- _Source records_:
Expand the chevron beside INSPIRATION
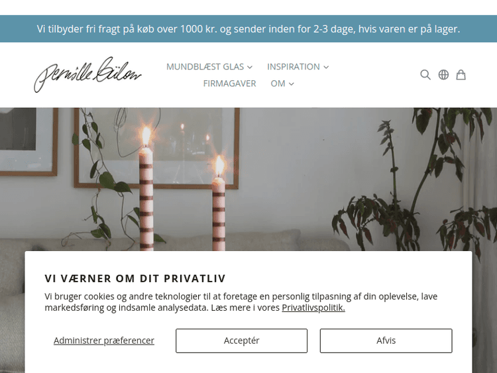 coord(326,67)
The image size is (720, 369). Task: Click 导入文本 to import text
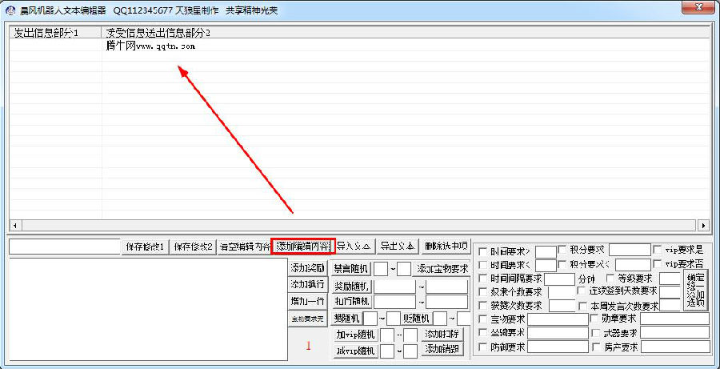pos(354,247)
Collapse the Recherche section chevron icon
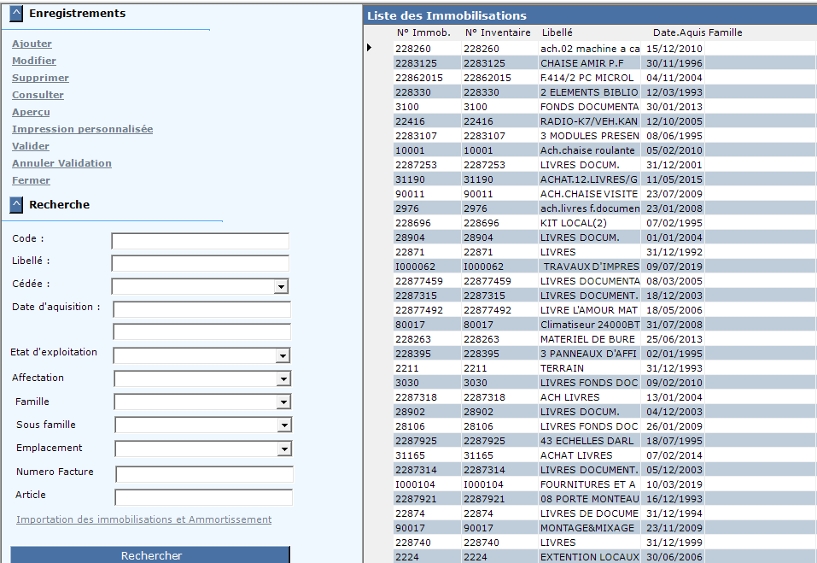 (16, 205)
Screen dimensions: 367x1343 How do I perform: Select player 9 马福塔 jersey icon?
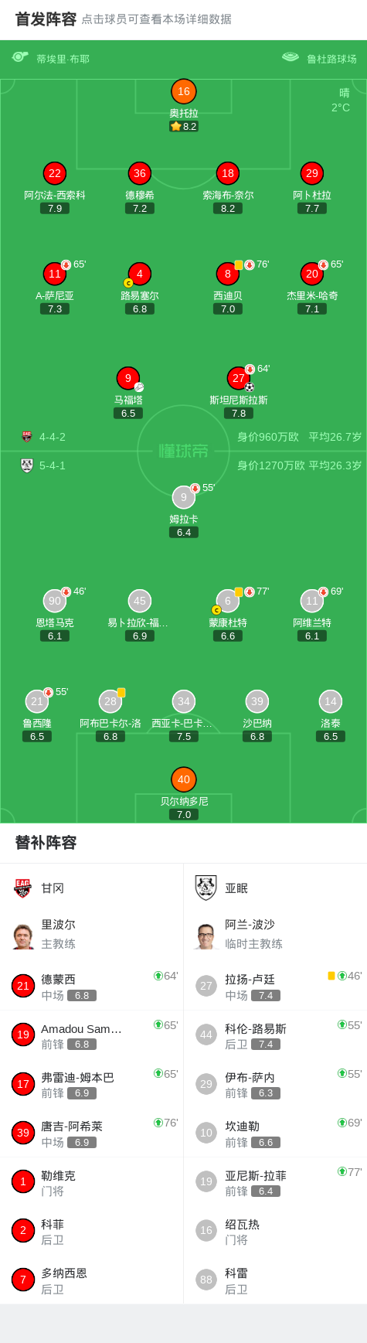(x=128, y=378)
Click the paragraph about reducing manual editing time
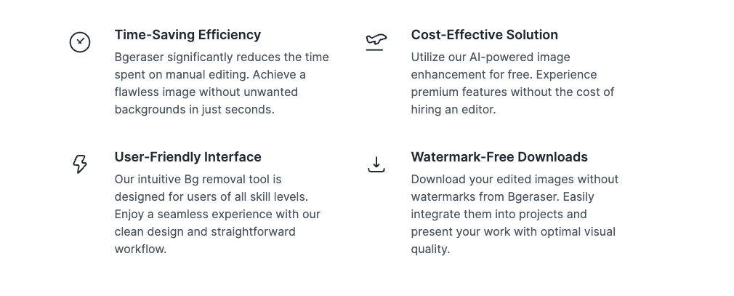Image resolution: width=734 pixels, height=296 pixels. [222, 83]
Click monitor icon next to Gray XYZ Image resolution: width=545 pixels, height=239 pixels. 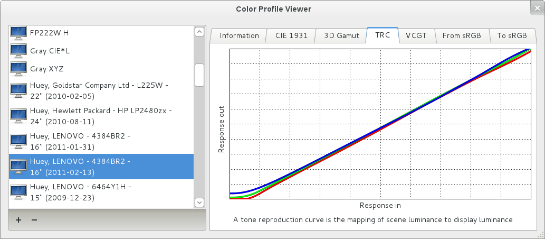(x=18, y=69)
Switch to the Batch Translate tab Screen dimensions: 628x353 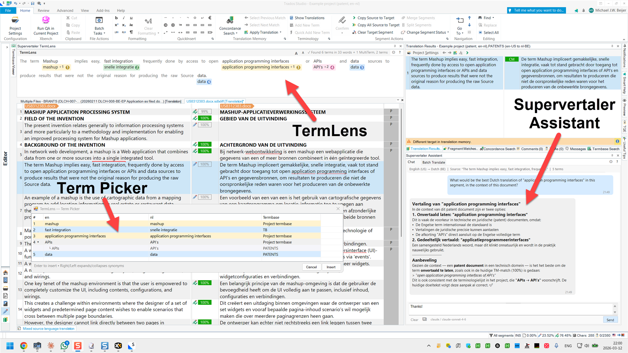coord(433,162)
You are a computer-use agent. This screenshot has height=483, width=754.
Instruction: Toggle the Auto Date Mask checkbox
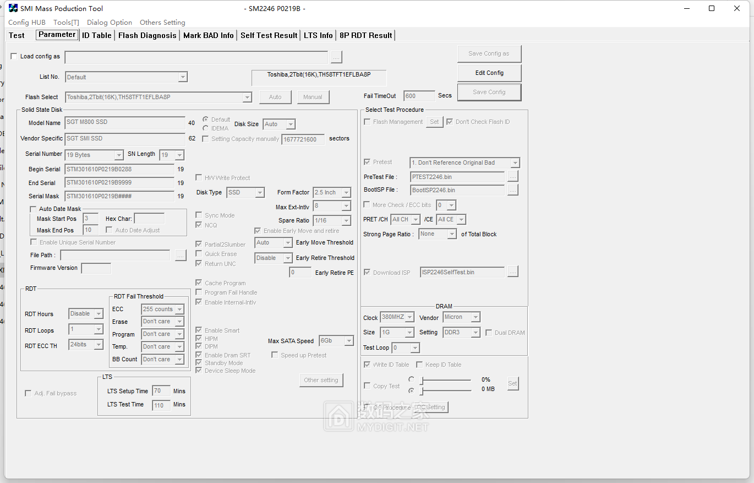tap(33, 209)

- _OBJECTIVE_:
Rewrite the rows from the start through the line containing "(x=128, y=378)", requests included, shifting every coordinate in the answers by -55. Leave the pictures out.

- _THE RESULT_:
Expand the chevron beside INSPIRATION
 coord(271,12)
The image size is (720, 369). Task: Click 导入文本 to import text
pos(299,192)
Collapse the Recherche section chevron icon
 (-39, 150)
Screen dimensions: 367x1343 How do I perform: Select player 9 马福塔 jersey icon?
(x=73, y=323)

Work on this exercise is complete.